VIRAL FUSION INHIBITION
"With most viruses, the inhibitory effect of (Humic Acid) is directed specifically against an early stage of virus replication, namely virus attachment to cells (Klocking and Sprosig, 1975; Schols et al., 1991; Neyts et al., 1992)."
"…it appears likely that the poly-anionic Humic Acids occupy positively charged domains of the viral envelope glycoproteins, which are necessary for virus attachment to the cell surface (Neyts et al., 1992)."
"The effect of (Humic Acids) on an early stage of herpes virus replication has been confirmed by the results of animal experiments. The number of lesions in the cornea of HSV-1-infected rabbits was strongly reduced when a solution of the (Humic Acid) was applied into the conjunctival sac of the eye along with or immediately after the infectious agent."
"Current interest is directed to the prophylactic effect of (Humic Acids) on recurrent HSV infection."

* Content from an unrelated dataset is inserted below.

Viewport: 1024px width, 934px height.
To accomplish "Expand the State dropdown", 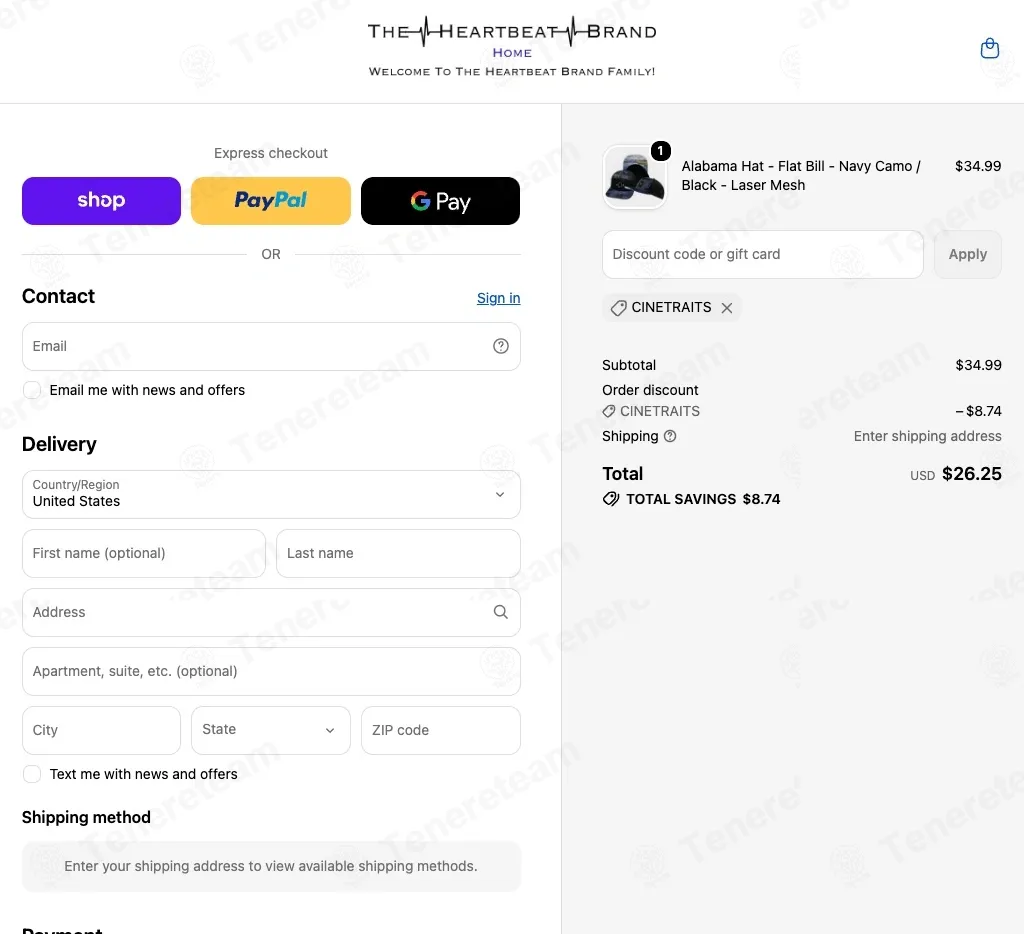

"It is known that topical application of (Humic Acid) may significantly reduce or even completely suppress experimentally induced herpes in the mouse ear (Durre and Schindler, 1992), though the mechanistic basis of this effect remains to be elucidated."

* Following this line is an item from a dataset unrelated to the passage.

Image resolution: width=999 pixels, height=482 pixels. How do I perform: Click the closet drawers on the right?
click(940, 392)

"A low-molecular weight (Humic Acid) (HS 1500, M.W. = 1500 Daltons), was found to strongly inhibit HIV-1 in vitro (Schneider et al., 1996)."
"Studies on the mechanism of action revealed virus penetration into host cells as the target of the anti-HIV-1activity. (Humic Acid) has passed a panel of pre-clinical tests including eye irritation according to Draize, as well as pregnancy risk in rats. Neither sensitizing nor irritating effects were detectable in concentrations of up to 10% HA (Wiegleb et al., 1993; Lange et al., 1996a,b).'
"Taken together, results so far show that HS are promising candidates for prophylactic rather than therapeutic use in the treatment of viral diseases."

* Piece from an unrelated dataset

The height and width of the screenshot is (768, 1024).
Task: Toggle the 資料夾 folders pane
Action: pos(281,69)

Humic Acid.info Editor's Note: This last conclusion is based only on the limited studies referred to above. These studies show that Humic Acid is first a preventative, because it interferes with a virus' ability to attach to a host cell, penetrate the host cell, and reproduce itself. Scientific studies have demonstrated that if a host cell is penetrated before the introduction of the Humic Acid, the reproductive process is not halted. HOWEVER, after the virus reproduces, the host cell releases the new viruses into the bloodstream. At this point, if Humic Acid is present, it can prevent the new generation(s) of viruses from attaching to additional host cells. This is a therapeutic action that the above research has not specifically verified in procedure, hence the above conclusion.